Look, I would jump around screaming yee-haw right now, if someone had invented perpetual motion / "over unity". Nobody has been able to demonstrate such a thingy, because thermodynamics tells us that it is not possible. Anyone can make a Youtube video showing some sort of fraud that seems to work, but they have only proven their "concept" once it has been scrutinized by others, and that does not happen. Furthermore they would have to explain how it works, which they don't because that would contradict physics. It's a fraud, and in most cases it's an attempt to make people buy something that does not work, or raise money through crowd funding.
A perpetual motion or over-unity device is a device that, barring mechanical breakdown, is capable of running for an arbitrarily long period of time with no outside intervention or energy input. Such a device has never been built since the concept violates the laws of thermodynamics...
rationalwiki.org
There is a flow of energy going through the system we call Earth. The energy comes from the Sun and leaves in the form of heat. Tapping into that energy flow is possible, and it does not contradict physics. It is physics that has taught us what energy is and it's physics that has taught us how to extract energy from the Sun.
Ok, since you appear to prefer looking backwards, instead of forwards, consider the wheel, the bow and arrow, agriculture, architecture, mining, medicine, the heliocentric model of the Solar system, steam, electricity, ballistics, incandescent light globes, the internal combustion engine, plate tectonics, etc...
Things that were declared impossible, either because current thinking was limited by someone claiming or enforcing the resistance to change because it would disrupt their currently profitable business model or because it might offend the gods and condemn the people of the world to catastrophe and often both.
Bringing a disruptive technology to market requires TWO things: 1. Someone able to conceive and build a prototype that works, which they often want to give away for free since they appreciate the idea wasn't really theirs and 2. Someone willing to fund and champion said product in the face of "market" resistance.

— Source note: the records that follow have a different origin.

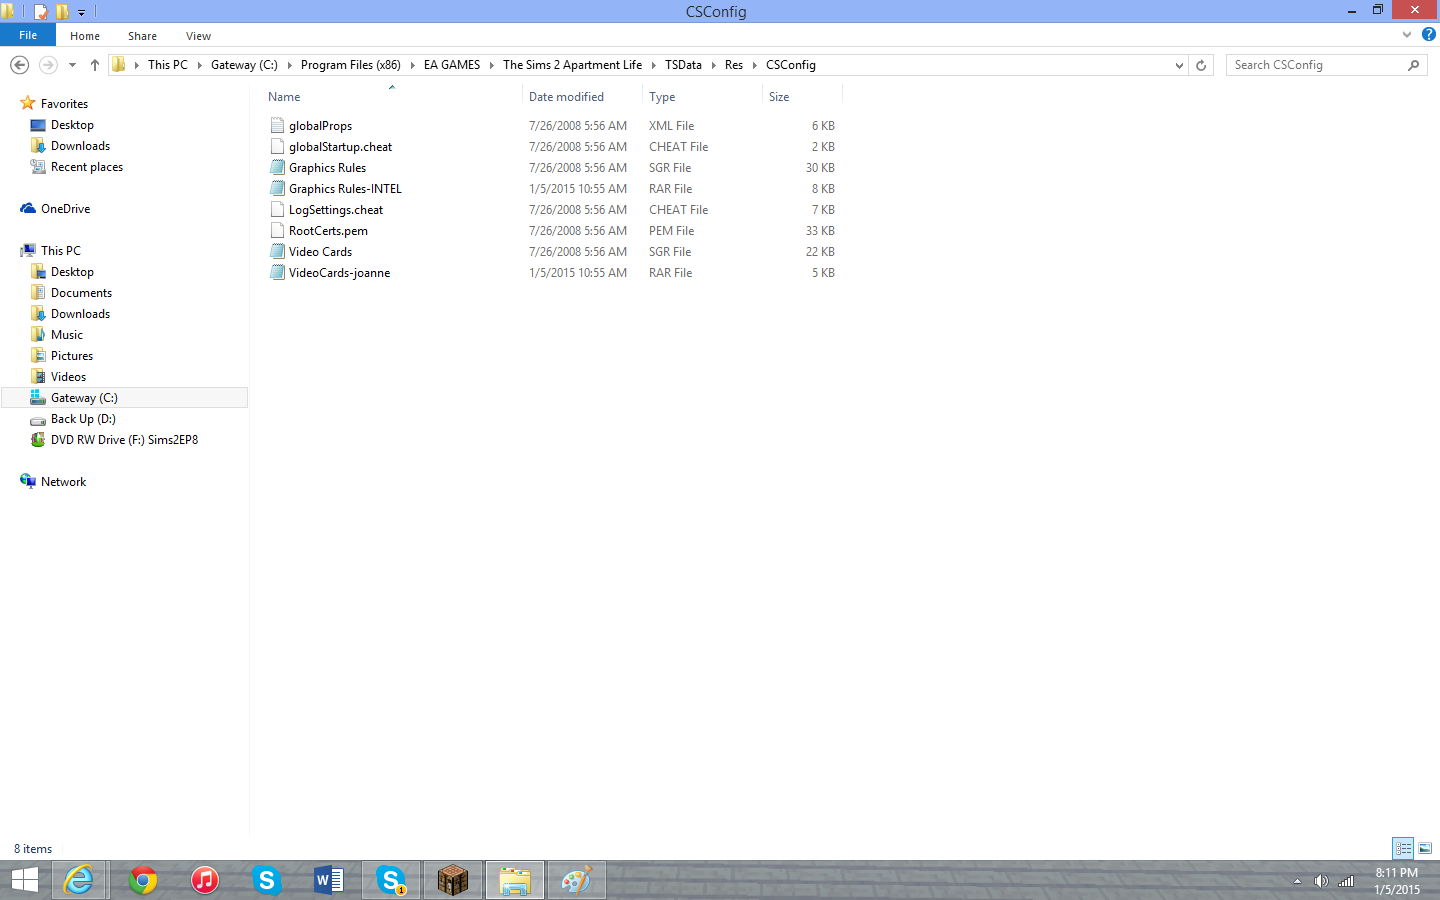
Task: Open the Help question mark icon
Action: (1429, 35)

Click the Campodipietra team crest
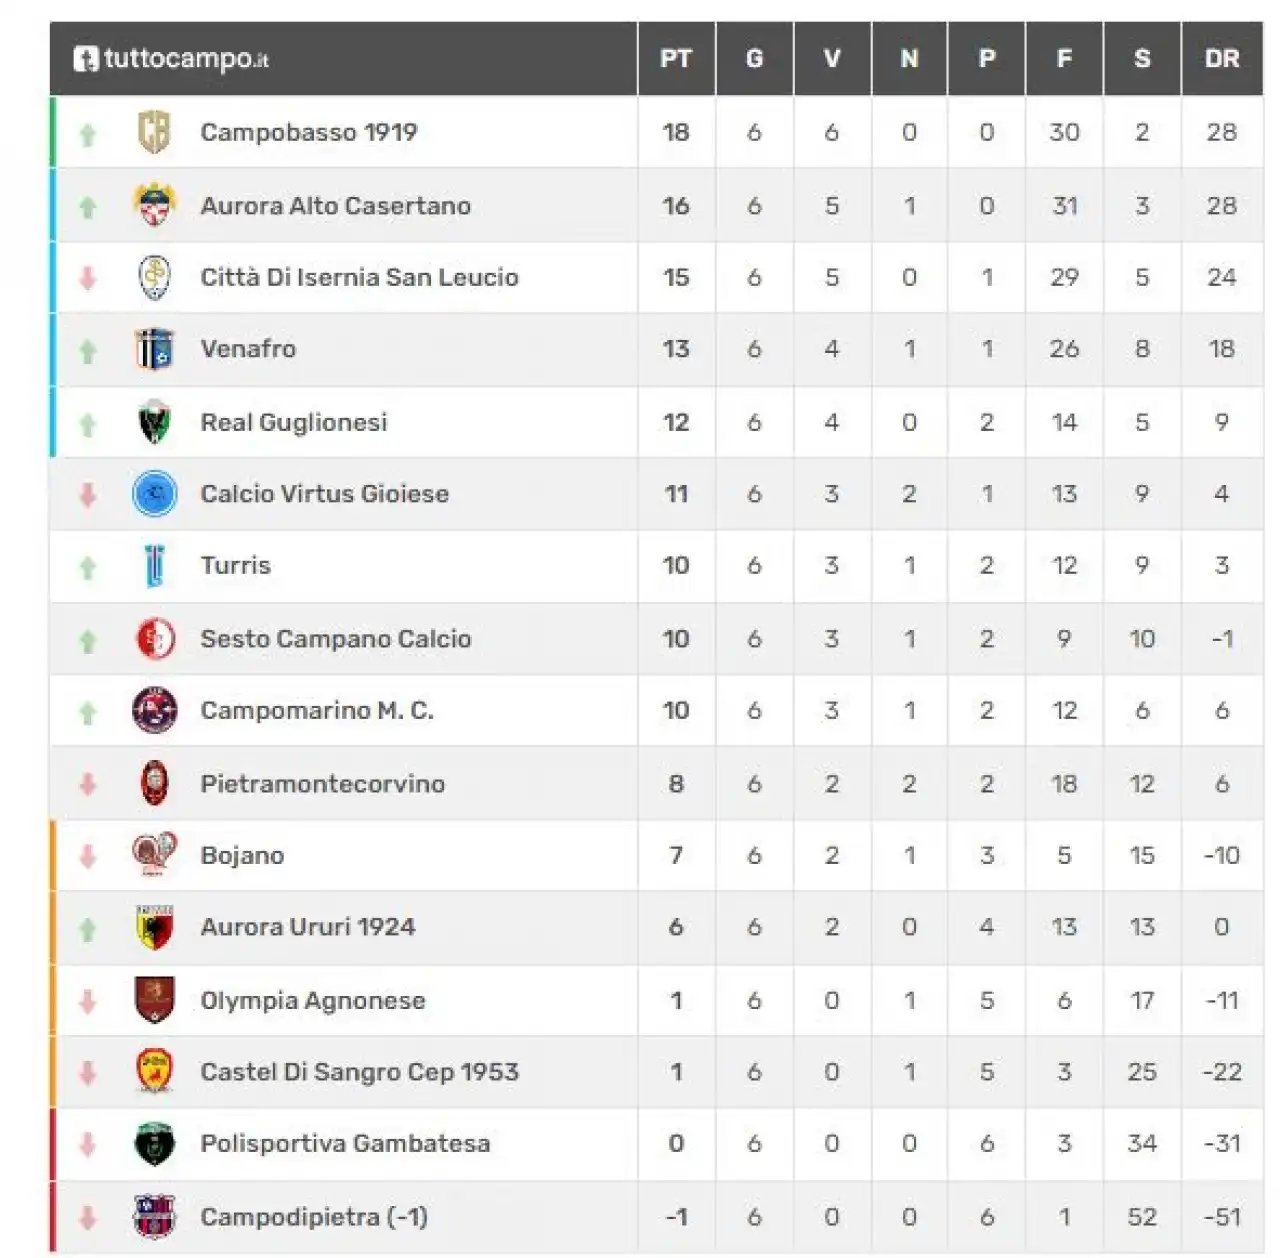154,1217
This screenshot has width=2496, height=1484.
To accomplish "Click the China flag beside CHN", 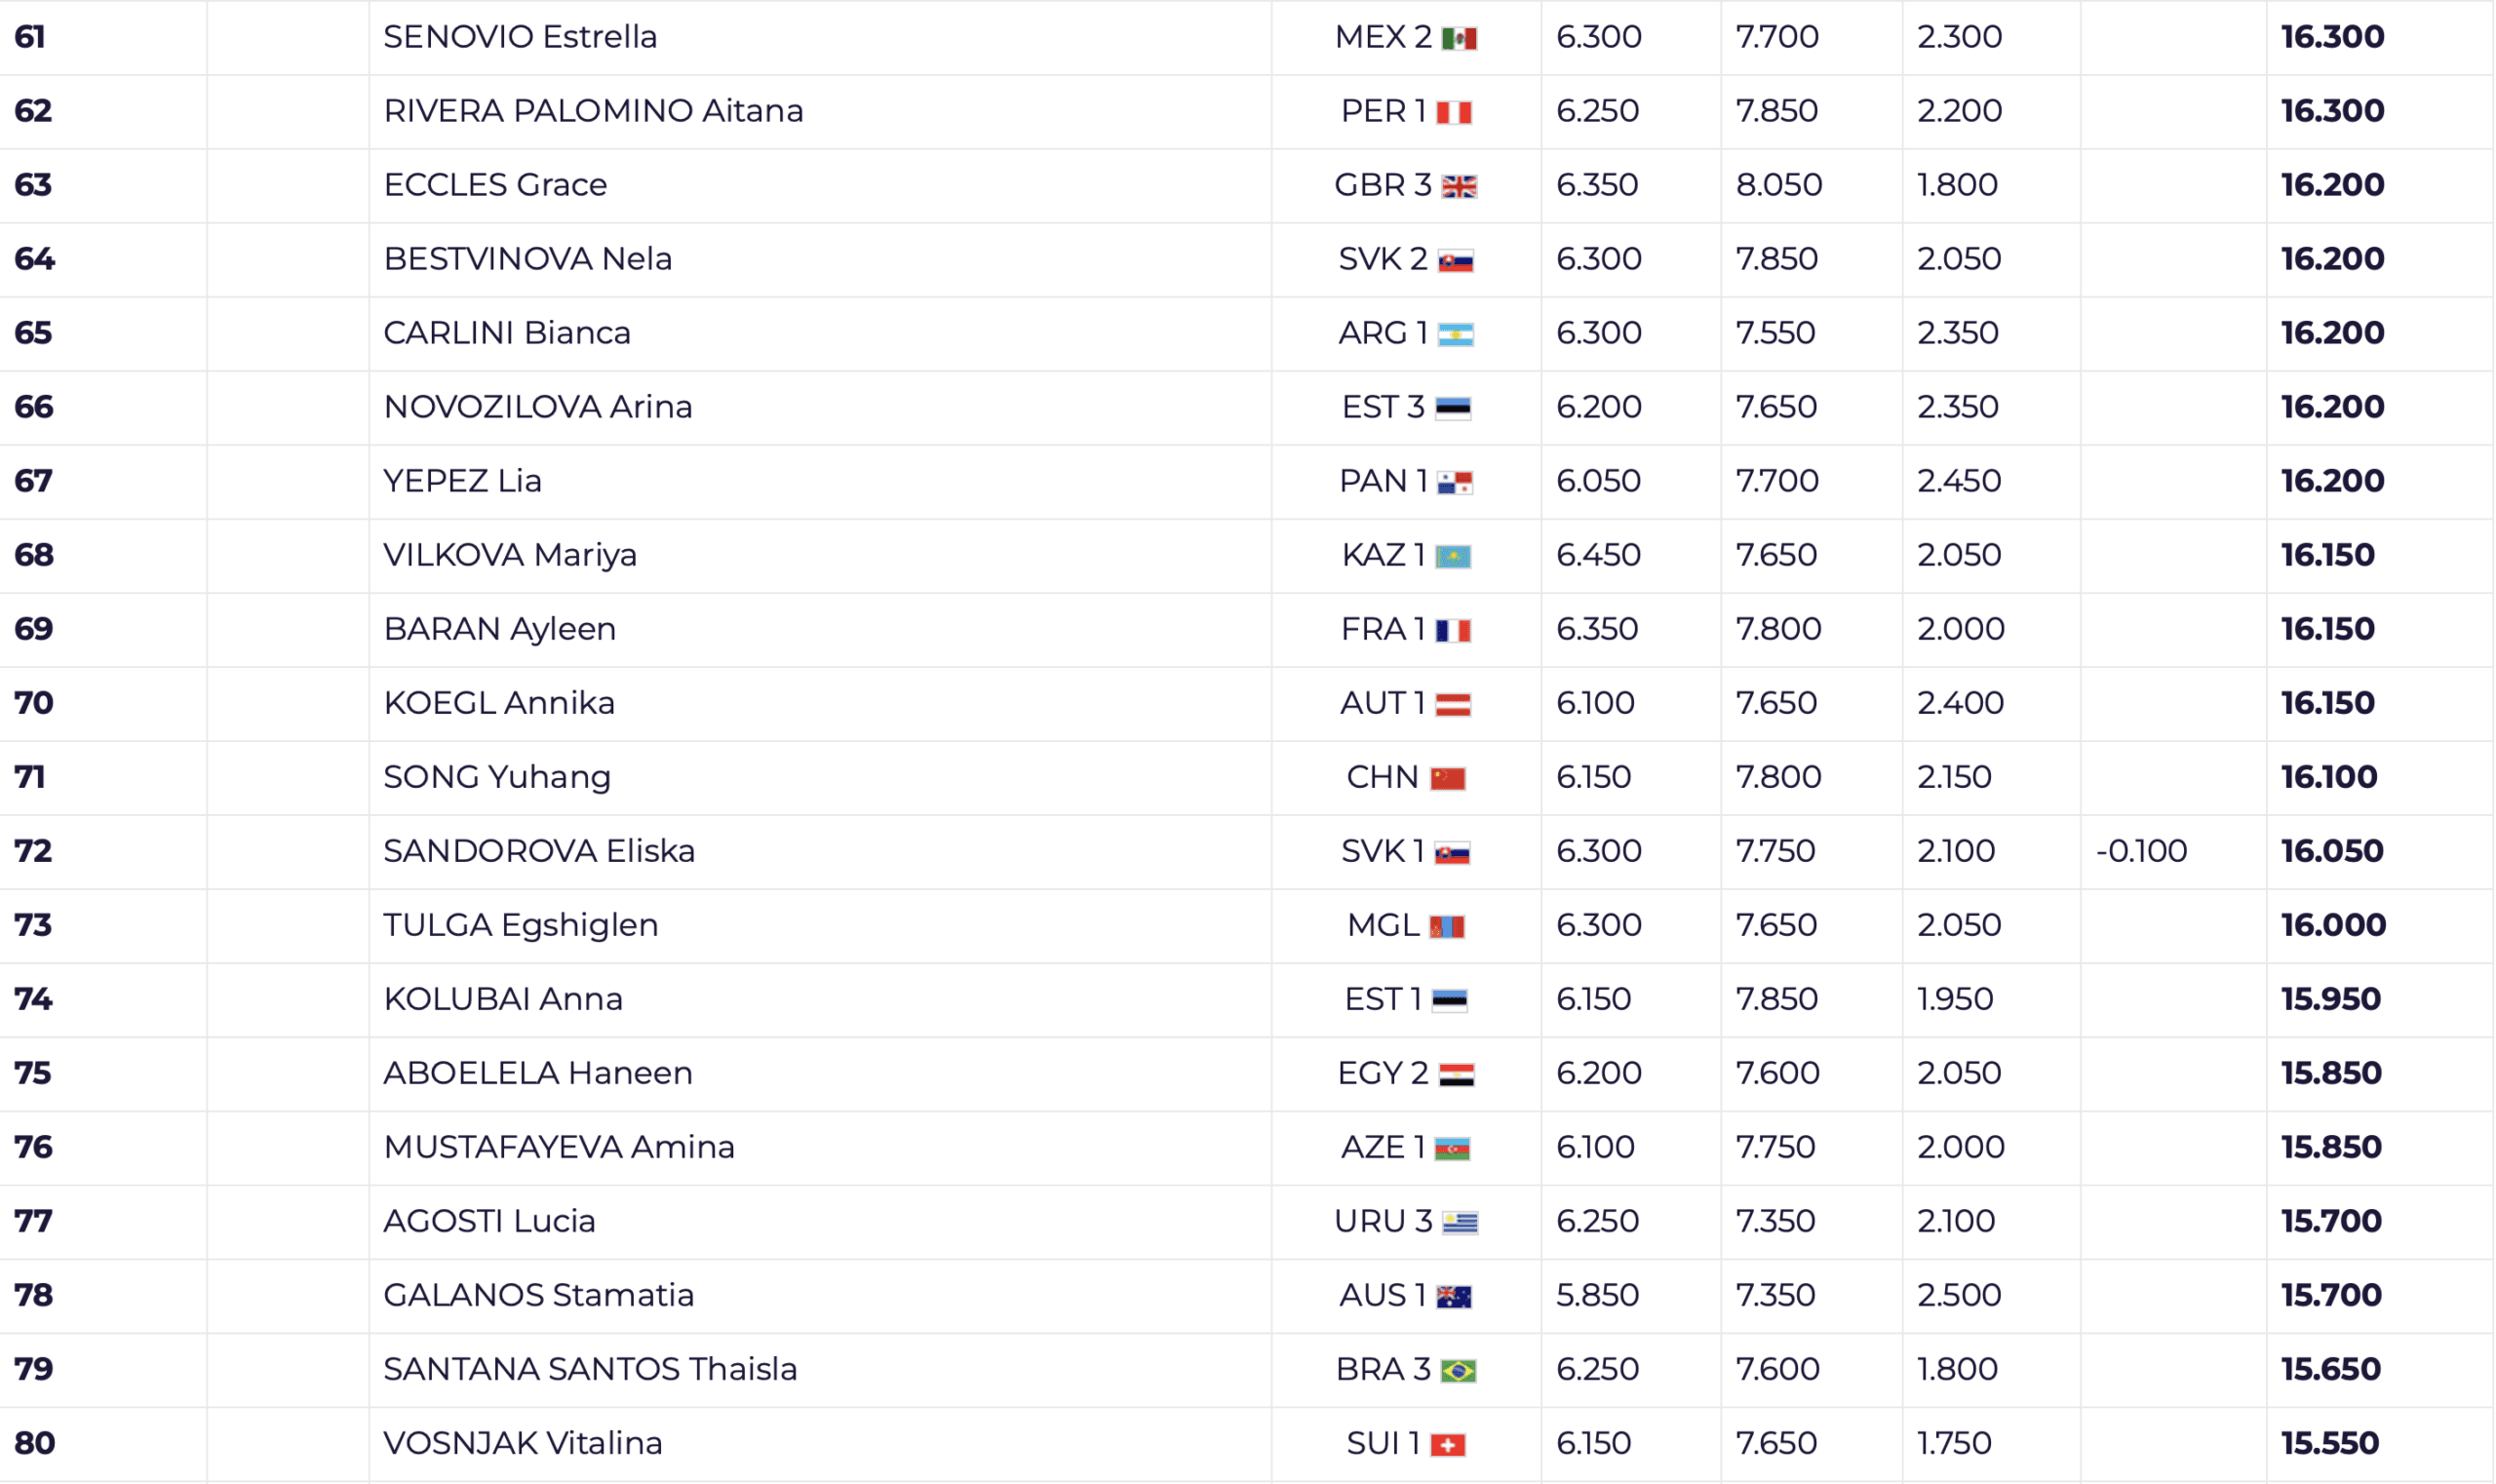I will coord(1448,779).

It is very rare that the individuals in point 1. and 2. are one and the same. Inventors are typically not very business savvy, while shrewd capitalists aren't very creative, which is why they invest money hiring in those attributes and funding risky R&D projects that might provide a leading edge over their competitors.
Over-unity is a slightly different proposal. If and when it's perfected it is going to pose a massive threat to one of the largest and most aggressively protective industries on the planet. One that prefers you continue drawing energy from their metered grid and fuel from their metered pumps, on threat of military action.
It may have escaped you that the military is one of the largest single groups of consumers when it comes to fossil fuels, energy, single use and disposable technology to maintain its advantage over the perceived enemy so if the US Navy is now able to file patents for over-unity devices, what does that suggest to you?
If it was still "impossible" the patent office would have simply rejected it as such, but they did not. Why?